Curie takes martial arts as her after-school program. A bus picks her up every day after school. Her friend Etta has joined her and they go together. Etta is Curie’s best friend at school and is a year older and a head taller. The martial arts class loves Curie who is the smallest one there and the kids like to draw pictures for her. Curie likes to teach us martial arts too, taekwondo to be exact. She is learning to be more respectful, and learning discipline in her class, which has not always translated to home yet. Her friend Layla got her white belt, and Curie is excited to get hers as well.
We have had time with kids from her old pre-school spending time at dinner with Lucy and Nora at Olive Garden, birthday parties for Chloe, Natalie, and Maggie, dinner with Navee, who she tried to hug all night. We have had time with her new friends as well, play dates with Layla, Isabella, and Etta. She and Etta hold hands walking to the classroom from the cafeteria. The first day of school she walked holding hands with Katie the other kindergartener who rides the bus with her when they couldn’t find their room. Another older kid takes them there now. Curie also loves the kids who have helped her, Riley the bus monitor is someone that Curie looks up to.
There has been a lot of change and the important thing to realize is all of this is a part of growing up. Albert’s mother recounts that Suephy had trouble starting kindergarten, but it did not stop her from being as successful as she is, it just takes being involved as parents and teaching and reinforcing the learning in school, staying ahead of lessons, helping with homework, getting her focused on the right things.
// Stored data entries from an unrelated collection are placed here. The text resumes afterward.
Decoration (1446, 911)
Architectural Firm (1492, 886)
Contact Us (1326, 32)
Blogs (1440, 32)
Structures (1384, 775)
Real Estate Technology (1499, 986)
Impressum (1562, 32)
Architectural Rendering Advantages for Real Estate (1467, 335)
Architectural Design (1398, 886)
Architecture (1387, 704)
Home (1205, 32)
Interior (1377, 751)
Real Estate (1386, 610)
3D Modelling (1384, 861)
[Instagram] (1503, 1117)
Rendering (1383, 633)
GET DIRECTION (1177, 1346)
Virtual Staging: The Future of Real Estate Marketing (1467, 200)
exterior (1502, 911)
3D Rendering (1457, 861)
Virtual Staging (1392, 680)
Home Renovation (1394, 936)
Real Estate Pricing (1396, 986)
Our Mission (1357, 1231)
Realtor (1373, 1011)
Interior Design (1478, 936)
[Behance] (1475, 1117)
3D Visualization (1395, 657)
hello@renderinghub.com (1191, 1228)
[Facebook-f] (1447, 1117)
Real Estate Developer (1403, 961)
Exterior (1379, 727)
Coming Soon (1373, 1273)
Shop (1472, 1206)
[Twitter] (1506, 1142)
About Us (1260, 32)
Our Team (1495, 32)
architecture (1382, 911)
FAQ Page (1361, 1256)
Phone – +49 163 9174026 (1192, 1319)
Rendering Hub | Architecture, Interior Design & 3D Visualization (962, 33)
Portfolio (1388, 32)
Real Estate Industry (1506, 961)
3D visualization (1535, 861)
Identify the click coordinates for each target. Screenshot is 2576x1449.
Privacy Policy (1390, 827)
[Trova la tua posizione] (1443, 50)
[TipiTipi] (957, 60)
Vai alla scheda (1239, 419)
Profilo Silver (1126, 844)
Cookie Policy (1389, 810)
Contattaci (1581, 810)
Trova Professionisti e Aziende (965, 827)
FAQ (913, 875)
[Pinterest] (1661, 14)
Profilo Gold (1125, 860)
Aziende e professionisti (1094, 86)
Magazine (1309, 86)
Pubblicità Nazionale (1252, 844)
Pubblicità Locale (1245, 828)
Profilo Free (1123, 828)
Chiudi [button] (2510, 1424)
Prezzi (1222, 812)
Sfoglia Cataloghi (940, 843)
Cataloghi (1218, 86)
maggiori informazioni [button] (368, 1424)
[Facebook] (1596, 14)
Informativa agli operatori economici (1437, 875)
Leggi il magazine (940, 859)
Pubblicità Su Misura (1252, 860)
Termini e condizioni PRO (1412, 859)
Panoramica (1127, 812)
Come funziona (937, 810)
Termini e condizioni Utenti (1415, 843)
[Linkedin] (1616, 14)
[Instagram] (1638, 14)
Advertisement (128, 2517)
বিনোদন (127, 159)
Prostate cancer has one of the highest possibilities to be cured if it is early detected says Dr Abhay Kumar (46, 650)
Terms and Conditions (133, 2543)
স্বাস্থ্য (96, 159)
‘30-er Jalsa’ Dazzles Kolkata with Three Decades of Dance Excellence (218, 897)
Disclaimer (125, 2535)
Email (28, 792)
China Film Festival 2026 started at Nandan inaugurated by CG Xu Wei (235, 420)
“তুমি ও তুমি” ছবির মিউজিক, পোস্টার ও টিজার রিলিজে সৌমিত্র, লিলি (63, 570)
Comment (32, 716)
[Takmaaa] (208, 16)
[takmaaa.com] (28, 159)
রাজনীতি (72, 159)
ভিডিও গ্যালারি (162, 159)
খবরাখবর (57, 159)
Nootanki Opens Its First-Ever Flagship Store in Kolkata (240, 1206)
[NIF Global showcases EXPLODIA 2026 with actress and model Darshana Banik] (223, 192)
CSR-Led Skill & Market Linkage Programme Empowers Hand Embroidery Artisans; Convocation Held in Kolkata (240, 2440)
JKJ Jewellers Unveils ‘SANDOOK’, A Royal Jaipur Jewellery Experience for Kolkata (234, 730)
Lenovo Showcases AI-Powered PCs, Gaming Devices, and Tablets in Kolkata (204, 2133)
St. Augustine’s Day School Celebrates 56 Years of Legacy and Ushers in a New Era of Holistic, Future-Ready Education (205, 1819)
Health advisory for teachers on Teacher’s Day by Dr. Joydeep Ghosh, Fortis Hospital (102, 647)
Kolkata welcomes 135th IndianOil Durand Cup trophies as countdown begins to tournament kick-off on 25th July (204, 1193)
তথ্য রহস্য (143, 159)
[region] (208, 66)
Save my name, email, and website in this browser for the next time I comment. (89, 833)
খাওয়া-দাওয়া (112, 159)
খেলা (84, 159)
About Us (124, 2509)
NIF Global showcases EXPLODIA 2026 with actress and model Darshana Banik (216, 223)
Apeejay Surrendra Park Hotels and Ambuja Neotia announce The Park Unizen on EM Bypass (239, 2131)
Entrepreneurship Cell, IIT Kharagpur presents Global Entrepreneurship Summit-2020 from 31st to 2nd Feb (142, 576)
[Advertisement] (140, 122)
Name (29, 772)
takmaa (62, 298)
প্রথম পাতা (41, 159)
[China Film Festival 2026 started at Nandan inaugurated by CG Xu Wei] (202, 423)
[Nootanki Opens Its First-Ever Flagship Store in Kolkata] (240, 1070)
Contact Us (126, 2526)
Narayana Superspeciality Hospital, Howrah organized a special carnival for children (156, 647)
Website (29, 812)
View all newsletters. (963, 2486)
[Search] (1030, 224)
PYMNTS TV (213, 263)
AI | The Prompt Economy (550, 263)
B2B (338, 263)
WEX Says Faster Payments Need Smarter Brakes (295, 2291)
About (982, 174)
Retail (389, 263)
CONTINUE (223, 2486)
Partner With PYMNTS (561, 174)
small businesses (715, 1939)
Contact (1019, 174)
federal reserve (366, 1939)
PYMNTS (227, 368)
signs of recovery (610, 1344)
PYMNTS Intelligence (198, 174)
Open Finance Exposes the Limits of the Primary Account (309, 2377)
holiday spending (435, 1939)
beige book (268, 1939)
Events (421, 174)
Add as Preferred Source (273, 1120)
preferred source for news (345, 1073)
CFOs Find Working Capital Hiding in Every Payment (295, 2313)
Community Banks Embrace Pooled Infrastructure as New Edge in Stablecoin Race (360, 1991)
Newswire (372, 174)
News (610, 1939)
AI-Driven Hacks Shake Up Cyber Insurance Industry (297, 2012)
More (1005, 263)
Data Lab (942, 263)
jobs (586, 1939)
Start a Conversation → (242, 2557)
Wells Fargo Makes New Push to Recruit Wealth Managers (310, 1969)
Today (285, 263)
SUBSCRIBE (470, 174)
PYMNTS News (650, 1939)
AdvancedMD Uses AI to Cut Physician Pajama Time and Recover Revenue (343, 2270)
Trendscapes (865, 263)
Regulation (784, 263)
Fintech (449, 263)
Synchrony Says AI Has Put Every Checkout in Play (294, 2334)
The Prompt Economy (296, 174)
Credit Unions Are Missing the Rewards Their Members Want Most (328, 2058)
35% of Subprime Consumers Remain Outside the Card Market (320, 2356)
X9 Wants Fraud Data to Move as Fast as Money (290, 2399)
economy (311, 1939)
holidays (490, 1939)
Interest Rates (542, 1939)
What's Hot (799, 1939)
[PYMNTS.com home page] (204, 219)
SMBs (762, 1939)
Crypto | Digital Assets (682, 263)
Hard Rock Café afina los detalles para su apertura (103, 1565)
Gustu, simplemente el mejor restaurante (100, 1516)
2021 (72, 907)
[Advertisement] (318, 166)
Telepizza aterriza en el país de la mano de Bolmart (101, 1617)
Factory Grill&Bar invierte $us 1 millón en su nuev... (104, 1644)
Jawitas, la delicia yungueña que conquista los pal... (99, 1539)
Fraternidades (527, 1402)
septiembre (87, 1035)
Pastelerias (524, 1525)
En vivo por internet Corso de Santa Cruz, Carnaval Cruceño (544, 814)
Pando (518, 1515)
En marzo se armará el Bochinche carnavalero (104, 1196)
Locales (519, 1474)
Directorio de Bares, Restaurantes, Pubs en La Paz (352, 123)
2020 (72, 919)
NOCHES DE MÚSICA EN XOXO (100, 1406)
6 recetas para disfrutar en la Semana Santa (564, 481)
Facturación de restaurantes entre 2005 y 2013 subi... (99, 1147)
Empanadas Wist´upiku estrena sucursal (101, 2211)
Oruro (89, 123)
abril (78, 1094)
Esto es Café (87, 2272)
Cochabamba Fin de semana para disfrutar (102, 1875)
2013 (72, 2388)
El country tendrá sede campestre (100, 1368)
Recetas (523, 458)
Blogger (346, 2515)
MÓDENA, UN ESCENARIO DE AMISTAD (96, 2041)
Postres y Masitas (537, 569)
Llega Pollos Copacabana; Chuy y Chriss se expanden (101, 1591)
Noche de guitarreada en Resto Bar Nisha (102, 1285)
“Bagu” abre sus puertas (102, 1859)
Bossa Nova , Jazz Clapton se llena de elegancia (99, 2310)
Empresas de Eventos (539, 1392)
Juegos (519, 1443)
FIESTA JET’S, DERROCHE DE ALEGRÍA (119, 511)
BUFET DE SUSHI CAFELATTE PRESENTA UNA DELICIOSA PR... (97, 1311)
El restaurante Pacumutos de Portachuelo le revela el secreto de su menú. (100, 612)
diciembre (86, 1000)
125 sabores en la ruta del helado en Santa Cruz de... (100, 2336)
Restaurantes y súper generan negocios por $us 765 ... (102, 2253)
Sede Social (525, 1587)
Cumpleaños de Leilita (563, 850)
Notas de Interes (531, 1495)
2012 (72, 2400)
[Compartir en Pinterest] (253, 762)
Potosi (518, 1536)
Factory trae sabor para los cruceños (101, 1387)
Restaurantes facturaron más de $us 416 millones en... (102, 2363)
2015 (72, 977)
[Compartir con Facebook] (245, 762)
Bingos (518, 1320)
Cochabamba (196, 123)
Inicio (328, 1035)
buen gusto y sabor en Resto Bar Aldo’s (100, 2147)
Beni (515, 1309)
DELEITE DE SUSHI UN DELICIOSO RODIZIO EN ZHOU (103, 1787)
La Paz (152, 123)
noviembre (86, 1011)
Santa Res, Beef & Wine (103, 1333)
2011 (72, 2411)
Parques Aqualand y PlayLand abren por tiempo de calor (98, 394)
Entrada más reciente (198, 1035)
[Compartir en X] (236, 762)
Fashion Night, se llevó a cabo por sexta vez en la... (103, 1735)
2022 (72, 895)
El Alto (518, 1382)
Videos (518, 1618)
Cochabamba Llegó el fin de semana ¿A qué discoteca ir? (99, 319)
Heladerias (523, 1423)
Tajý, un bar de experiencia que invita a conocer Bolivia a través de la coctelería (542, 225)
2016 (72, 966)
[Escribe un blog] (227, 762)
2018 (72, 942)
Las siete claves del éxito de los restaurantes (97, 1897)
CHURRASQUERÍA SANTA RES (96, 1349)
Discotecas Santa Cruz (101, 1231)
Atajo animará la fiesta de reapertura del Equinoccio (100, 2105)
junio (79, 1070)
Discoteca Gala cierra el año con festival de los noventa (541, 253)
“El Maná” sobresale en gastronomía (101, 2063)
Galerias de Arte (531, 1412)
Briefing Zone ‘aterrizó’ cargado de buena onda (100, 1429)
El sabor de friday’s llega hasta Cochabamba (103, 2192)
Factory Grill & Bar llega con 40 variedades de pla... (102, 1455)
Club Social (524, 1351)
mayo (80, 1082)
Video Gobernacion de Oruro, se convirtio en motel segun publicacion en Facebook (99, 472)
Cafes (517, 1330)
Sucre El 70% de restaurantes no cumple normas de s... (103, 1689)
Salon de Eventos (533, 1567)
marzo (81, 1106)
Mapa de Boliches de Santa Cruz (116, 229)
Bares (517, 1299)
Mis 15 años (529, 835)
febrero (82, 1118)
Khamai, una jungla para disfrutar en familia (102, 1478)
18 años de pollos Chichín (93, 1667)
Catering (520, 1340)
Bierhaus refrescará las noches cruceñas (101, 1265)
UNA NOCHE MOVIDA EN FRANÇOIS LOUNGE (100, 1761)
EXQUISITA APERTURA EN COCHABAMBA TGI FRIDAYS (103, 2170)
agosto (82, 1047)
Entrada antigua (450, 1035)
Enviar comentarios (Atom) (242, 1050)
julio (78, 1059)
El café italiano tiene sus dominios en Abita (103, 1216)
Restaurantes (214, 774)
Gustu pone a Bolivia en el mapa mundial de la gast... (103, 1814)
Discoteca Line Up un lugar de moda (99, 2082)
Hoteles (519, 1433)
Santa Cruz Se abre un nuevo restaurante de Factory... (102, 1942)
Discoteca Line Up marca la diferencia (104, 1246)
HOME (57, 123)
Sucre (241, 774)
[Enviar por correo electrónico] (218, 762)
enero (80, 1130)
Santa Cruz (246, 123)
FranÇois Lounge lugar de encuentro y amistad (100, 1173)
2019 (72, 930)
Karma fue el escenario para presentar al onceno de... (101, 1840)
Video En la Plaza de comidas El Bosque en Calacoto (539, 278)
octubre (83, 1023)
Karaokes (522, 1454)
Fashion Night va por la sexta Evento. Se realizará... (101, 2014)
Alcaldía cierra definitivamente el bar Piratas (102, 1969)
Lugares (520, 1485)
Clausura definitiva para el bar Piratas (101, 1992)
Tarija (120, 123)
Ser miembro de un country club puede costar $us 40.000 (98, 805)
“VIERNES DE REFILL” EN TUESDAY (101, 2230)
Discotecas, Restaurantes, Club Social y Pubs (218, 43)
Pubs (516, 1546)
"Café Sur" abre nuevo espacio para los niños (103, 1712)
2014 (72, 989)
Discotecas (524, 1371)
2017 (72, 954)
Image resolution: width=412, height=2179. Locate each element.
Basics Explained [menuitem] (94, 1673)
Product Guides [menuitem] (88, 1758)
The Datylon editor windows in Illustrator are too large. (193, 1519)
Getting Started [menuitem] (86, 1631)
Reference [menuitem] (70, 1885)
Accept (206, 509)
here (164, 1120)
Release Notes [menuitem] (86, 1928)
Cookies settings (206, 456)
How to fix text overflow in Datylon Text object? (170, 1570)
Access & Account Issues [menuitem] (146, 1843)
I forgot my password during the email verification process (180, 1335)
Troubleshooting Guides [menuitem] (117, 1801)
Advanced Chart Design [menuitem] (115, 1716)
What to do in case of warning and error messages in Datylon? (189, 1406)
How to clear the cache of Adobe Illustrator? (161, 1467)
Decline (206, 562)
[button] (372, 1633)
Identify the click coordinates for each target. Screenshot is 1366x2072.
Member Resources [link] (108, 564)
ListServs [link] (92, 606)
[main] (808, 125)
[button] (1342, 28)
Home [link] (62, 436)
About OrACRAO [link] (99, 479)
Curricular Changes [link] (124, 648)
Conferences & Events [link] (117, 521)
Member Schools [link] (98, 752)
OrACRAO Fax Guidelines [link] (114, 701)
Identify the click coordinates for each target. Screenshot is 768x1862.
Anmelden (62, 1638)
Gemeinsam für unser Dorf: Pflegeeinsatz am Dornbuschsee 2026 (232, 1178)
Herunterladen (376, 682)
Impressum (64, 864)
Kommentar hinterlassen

She is more tired after school and just wants to go home to play. She needs more Mommy time and asks for playdates with Mommy or Daddy. It feels like we have less time as a family because of the obligations and the structure. Curie is taking it all in stride and it is just our “new-normal” as Albert likes to call it.
Curie’s backpack is a small kids pack we got at REI when she was two, it is the size of a purse-backpack to get a sense of what we mean. In it she puts in her lunch bag, her snack, her martial arts snack, the Tuesday folder, if it is Tuesday or Wednesday, her library book (she loves the library), a t-shirt for martial arts and sometimes a jacket if she has taken it off, and her water bottle. The backpack is tiny but so jammed packed with things, and even though it is not a full sized backpack, it is huge on her. After we carry her to the bus stop she dutifully puts it on and runs to the bus, sometimes forgetting to kiss us goodbye. The backpack is kind of like our days, full of stuff, seemingly small and too big at the same time, dutifully worn, and with a tiny keychain on it for good luck.